Ankara’nın Çankaya ilçesinde alt kat komşusunun banyosuna su sızdıran banyosunu verilen müddette tamir ettirmeyen Celal Erbayır’ın suyu, belediye tarafından kesildi. Erbayır, su muhtaçlığını yaklaşık 3,5 aydır bidonlarla taşınan suyla sağlıyor.
Ramazan- Fatma Yokuş çifti, yaklaşık 2 yıl evvel üst kat komşusu Celal Erbayır’a, banyosundan kendi banyolarına kirli su sızdığını söyleyerek tamir ettirmesini söyledi. Ancar Erbayır, Yokuş çiftinin ihtarlarına karşın pandemi nedeniyle konuta kimseyi almayacağını belirtip tamir ettirmedi. Ramazan Yokuş, bunun üzerine geçen yıl 11 Kasım’da CİMER’e şikayette bulundu. Mevzu, Çankaya Belediyesi’ne bildirildi. Belediyeye bağlı Etraf Müdafaa ve Denetim Müdürlüğü grupları 22 Kasım’da inceleme yaptı. Akabinde Erbayır’a banyosunu tamir ettirmesi için 15 gün mühlet verildi. Celal Erbayır’ın tekrar tamir ettirmemesi üzerine Ankara Büyükşehir Belediyesi’ne bağlı Ankara Su ve Kanalizasyon Yönetimi’ne (ASKİ) durum bildirildi. ASKİ de Vilayet Genel Hıfzıssıha Şurası kararı mucibince Erbayır’ın kaldığı dairenin suyunu kesti. Ramazan Yokuş, üst komşusu Celal Erbayır hakkında ayrıyeten ‘suç isnadı’, ‘iftira’ ve ‘oturanların sükununu bozma’ kabahatlerinden da hata duyurusunda bulundu.
‘Ben kiracıyım, tamir ettirmiyorum’
Yaklaşık 3,5 aydır konutundaki su kesik olan Celal Erbayır, su gereksinimini akrabası Osman Aydın’ın bidonlarla taşıdığı su ile sağlıyor.

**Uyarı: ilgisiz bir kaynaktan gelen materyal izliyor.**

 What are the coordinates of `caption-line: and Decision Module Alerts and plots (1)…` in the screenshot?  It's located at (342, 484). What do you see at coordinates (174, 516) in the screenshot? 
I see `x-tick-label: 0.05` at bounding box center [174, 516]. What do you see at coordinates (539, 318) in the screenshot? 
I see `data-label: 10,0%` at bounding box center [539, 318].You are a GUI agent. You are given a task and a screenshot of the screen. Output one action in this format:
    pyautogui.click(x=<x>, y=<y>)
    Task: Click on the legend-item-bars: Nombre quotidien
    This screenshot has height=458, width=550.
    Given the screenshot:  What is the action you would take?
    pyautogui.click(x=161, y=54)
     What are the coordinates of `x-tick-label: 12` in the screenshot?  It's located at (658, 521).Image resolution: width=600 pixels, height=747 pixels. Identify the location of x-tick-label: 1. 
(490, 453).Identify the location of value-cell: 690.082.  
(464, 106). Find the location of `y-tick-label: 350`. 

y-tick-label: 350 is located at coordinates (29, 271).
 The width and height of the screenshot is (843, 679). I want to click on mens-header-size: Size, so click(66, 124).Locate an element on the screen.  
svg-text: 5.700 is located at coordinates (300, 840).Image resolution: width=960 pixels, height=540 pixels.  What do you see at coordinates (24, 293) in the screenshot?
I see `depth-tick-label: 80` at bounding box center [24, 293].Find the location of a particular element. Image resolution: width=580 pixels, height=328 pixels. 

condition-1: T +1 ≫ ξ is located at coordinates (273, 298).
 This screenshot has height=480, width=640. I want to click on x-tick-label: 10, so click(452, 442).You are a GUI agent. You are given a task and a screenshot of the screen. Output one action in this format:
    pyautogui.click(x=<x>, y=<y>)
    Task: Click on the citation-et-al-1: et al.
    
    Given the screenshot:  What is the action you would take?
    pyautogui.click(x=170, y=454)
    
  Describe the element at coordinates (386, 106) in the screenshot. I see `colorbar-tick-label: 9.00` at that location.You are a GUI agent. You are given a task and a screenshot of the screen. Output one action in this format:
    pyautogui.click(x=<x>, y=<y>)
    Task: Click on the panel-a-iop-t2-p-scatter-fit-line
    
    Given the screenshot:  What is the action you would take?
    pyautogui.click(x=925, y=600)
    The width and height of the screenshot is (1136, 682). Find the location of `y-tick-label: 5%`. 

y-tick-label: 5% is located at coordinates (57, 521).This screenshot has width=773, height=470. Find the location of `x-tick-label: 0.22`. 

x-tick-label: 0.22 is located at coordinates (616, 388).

Erbayır, pandemi nedeniyle dışarıya çıkmadığını, meskenine de kimseyi almadığını söyleyerek, “Alt komşum, ‘banyomuza su damlıyor’ demeye başladı. ‘Tespit edelim’ dedim. Çağırdım uzman heyetini geldiler, baktılar, rapor verdiler. ‘Bu dairenin tuvalet, banyo, musluk üzere yerlerden rastgele bir su sızıntısı olmadığı, öbür bir kanaldan aşağıya geldiği belirtildi. 3,5 aydır suyumuz yok. Ben tamir etmiyorum, ben kiracıyım. Kiracıya dayanan bir sorun yok ortada. O kaçak benden değil. Ben mal sahibi olmadığım için benim sorumluluğumda değil. Burada hatalı olan aşağıdakiler. Görme yetimi kaybetmeye başladım. Pandemi elimi kolumu bağladı. Enfekte edilme tehlikemiz var. Gözlerimi tam kaybetme tehlikem var. Onun için daireye ne usta ne öteki birini sokmuyorum. Günde 20- 25 bidon su geliyor. Ayda 5 bin TL su parası veriyorum. Suya muhtaçlığımız var. Maalesef dökme suyla çamaşır bulaşık yıkıyoruz” diye konuştu.
‘Mağdur olan biziz’
Fatma Yokuş (44) ise su akıntısının 2019 Şubat ayında başladığını söz ederek, “Sorun bir türlü çözülmedi. Üst komşuma çıktım, aşağıya indi kendisi baktı ‘bu durumu hallederiz’ dedi. Ondan sonra daima bizi geçiştirdi. Telefonla aradım ‘bana biraz anlayış gösterin’ dedi. Maalesef daima bizi geçiştirdi. En son bir şirket tarafından konuta bir yazı geldi. Eşim o yazı üzerine üst komşuyu mahkemeye verdi. Sonuç ne olacak bilmiyorum. 3 çocuğum banyoya giriyor. Bana banyoyu kullanma dedi. Benim banyoyu kullanıp kullanmamam ona bir avantaj sağlamıyor ki. Mağdur olan taraf aslında biziz” diye konuştu.